:: Entries provided ::

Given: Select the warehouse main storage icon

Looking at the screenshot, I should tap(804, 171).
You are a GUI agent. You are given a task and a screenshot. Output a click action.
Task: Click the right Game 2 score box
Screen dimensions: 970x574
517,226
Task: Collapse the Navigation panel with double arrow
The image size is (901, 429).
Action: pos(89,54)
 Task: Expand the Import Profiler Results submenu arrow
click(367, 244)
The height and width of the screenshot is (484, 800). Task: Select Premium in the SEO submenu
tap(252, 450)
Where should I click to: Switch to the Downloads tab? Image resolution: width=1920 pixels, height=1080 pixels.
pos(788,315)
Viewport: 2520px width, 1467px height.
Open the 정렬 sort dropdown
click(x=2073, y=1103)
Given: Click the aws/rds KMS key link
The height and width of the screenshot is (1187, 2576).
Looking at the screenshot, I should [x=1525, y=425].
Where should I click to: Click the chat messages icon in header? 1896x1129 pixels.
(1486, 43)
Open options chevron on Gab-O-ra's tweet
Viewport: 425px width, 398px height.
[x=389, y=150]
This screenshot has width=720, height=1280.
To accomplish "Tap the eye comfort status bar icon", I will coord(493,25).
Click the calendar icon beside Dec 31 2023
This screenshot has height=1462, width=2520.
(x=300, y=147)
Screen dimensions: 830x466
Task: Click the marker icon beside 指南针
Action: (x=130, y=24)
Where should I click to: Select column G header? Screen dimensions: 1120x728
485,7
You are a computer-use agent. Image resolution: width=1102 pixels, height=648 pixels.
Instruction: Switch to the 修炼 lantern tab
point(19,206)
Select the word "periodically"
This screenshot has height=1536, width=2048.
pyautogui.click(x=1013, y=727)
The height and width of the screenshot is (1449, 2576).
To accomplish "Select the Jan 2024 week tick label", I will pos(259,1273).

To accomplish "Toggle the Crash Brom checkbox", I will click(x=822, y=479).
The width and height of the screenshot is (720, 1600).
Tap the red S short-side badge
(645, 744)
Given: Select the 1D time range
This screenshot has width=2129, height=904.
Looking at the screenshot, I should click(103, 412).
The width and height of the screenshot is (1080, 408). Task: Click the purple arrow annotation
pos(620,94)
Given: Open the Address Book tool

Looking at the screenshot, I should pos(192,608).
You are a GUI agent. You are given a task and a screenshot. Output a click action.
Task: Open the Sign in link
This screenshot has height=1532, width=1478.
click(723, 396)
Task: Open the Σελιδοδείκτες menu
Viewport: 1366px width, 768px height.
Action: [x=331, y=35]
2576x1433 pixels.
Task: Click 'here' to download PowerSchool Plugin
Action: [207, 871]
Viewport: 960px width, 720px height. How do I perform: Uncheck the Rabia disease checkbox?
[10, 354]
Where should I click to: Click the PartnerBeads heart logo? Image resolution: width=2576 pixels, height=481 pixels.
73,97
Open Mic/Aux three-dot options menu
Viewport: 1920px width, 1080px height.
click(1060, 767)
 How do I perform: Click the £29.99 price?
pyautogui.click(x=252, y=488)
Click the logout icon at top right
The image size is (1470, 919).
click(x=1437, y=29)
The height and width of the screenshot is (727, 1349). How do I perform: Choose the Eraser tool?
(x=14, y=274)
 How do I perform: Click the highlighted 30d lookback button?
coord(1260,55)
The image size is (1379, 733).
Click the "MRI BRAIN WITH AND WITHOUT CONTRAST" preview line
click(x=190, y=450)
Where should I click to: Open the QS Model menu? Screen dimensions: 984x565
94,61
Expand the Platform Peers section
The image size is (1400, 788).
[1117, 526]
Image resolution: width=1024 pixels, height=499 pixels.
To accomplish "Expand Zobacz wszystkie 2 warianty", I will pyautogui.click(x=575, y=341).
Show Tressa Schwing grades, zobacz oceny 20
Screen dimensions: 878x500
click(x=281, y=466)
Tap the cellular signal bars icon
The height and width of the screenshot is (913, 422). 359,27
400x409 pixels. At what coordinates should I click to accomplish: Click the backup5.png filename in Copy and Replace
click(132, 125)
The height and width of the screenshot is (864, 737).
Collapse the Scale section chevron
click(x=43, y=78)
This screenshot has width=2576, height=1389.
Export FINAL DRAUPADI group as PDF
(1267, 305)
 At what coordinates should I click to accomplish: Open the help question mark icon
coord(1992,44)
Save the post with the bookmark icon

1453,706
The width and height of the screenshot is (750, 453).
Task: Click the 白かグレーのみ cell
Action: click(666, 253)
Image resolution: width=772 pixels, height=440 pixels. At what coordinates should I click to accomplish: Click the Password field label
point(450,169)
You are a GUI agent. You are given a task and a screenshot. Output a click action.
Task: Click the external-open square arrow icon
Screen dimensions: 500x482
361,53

:::

#### Given problem:
Reproduce the records above word for word, from the line containing "The height and width of the screenshot is (864, 737)." through the last line of the records, both ends included.

#### Answer for this exercise:
The height and width of the screenshot is (864, 737).
Collapse the Scale section chevron
click(x=43, y=78)
This screenshot has width=2576, height=1389.
Export FINAL DRAUPADI group as PDF
(1267, 305)
 At what coordinates should I click to accomplish: Open the help question mark icon
coord(1992,44)
Save the post with the bookmark icon

1453,706
The width and height of the screenshot is (750, 453).
Task: Click the 白かグレーのみ cell
Action: click(666, 253)
Image resolution: width=772 pixels, height=440 pixels. At what coordinates should I click to accomplish: Click the Password field label
point(450,169)
You are a GUI agent. You are given a task and a screenshot. Output a click action.
Task: Click the external-open square arrow icon
Screen dimensions: 500x482
361,53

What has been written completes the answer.